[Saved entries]
-----
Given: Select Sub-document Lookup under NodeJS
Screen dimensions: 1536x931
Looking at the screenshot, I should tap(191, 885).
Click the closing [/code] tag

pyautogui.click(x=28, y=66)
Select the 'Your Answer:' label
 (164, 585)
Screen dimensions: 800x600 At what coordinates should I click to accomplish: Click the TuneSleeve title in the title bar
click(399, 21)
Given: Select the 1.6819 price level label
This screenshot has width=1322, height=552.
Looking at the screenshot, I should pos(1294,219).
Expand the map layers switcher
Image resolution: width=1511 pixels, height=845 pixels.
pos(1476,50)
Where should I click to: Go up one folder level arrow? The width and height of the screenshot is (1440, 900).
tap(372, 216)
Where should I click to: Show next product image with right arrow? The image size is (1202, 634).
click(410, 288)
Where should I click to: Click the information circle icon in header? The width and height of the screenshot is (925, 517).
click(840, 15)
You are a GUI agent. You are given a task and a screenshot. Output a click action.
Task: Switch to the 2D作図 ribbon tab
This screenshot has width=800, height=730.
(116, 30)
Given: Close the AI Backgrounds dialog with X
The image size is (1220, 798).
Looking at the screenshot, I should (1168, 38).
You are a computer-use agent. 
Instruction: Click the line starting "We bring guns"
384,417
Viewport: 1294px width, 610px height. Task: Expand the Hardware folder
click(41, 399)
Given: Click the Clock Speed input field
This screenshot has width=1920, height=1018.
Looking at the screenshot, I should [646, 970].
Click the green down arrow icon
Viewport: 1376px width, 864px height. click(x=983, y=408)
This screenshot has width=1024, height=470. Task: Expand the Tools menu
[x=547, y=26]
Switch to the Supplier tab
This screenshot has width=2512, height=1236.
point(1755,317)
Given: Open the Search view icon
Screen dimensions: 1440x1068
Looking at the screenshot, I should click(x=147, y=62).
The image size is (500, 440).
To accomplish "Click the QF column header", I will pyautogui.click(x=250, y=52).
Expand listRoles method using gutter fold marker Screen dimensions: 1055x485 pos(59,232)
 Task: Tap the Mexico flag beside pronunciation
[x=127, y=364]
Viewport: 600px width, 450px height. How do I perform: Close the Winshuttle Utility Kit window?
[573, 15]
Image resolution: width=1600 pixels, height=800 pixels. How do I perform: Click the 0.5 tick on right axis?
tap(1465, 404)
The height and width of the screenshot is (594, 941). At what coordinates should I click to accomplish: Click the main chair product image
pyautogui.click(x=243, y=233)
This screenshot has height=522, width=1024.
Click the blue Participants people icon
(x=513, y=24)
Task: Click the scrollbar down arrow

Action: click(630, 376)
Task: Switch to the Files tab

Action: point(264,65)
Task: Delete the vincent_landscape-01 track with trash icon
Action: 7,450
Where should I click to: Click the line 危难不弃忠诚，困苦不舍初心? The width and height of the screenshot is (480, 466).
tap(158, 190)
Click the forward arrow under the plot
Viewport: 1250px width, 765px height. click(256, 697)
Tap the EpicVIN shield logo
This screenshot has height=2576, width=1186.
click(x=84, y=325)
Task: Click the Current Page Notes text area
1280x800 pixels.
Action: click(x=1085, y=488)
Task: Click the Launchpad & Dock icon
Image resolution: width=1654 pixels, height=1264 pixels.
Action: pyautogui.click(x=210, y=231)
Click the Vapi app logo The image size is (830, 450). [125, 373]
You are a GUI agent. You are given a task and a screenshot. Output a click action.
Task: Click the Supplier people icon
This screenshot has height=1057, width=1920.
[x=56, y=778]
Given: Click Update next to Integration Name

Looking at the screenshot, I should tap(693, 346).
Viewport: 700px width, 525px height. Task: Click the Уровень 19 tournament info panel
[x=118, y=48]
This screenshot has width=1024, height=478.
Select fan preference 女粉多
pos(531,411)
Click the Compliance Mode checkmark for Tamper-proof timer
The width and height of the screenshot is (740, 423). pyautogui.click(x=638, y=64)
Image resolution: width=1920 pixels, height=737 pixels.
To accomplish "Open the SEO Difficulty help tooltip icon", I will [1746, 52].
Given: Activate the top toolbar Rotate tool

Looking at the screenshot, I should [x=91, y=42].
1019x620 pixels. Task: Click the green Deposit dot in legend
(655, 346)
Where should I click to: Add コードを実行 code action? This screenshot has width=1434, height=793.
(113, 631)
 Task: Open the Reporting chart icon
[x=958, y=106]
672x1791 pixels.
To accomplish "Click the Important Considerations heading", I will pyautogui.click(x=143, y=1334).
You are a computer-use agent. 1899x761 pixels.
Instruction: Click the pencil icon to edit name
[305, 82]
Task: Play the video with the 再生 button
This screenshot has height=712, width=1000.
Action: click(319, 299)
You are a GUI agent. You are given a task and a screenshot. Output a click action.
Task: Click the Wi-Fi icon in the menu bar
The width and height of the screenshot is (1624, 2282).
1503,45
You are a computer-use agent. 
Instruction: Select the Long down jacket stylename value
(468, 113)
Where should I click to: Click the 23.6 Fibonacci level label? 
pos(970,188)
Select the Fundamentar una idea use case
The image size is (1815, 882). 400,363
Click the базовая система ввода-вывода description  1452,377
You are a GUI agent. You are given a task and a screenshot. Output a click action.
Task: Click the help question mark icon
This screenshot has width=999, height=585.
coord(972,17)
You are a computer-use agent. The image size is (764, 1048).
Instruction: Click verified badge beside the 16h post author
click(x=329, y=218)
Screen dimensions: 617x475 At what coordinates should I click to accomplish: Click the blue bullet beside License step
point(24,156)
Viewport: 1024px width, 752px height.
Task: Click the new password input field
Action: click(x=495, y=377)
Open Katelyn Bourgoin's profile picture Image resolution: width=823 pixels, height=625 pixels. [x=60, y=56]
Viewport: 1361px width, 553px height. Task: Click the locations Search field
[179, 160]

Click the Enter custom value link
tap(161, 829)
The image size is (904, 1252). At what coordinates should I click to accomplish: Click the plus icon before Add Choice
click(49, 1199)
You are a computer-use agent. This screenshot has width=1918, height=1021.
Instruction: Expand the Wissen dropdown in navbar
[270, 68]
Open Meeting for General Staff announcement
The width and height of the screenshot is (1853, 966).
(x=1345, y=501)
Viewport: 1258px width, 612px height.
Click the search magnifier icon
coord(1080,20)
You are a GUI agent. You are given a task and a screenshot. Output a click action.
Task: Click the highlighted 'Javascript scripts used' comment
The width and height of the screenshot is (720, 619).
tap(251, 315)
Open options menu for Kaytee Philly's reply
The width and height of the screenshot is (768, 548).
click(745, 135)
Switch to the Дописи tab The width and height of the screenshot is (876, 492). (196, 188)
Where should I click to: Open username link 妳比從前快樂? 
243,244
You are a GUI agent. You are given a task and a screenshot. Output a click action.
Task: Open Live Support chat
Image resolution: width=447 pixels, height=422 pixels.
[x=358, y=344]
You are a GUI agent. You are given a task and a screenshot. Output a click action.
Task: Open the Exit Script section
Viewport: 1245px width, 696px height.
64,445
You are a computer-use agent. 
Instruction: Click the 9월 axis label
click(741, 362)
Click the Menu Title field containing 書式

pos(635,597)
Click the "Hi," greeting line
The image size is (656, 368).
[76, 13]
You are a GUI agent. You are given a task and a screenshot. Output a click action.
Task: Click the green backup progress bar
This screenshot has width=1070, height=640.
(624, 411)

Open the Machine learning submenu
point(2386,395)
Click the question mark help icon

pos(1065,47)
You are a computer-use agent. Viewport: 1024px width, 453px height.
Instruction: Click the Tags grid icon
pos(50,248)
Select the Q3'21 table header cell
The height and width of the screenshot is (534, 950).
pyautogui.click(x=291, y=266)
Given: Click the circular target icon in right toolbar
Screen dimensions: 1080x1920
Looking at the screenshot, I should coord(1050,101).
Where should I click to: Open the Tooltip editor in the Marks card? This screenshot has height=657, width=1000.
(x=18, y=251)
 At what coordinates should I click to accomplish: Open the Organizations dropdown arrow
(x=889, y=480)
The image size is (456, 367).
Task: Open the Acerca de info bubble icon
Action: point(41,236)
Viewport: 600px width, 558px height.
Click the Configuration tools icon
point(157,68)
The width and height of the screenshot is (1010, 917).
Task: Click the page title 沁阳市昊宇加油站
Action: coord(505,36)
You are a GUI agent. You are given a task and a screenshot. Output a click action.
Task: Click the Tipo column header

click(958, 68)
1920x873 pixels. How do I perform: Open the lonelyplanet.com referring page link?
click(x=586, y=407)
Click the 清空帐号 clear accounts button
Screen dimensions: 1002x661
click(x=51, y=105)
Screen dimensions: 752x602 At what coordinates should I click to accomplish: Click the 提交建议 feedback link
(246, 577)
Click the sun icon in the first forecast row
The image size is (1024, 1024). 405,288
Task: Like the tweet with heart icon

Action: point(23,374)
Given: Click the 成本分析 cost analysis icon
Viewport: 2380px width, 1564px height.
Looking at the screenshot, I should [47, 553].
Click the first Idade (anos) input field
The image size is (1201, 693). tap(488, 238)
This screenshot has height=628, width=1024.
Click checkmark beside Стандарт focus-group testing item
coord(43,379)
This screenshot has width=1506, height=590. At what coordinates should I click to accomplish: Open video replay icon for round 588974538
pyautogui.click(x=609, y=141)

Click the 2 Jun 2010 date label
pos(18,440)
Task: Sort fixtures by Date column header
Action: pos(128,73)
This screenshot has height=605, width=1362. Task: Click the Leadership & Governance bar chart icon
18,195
-----
▸ EXERCISE AIM: Tally the lines in the records above that contain the string "logo" and report only the tally.

▸ TASK RESPONSE: 2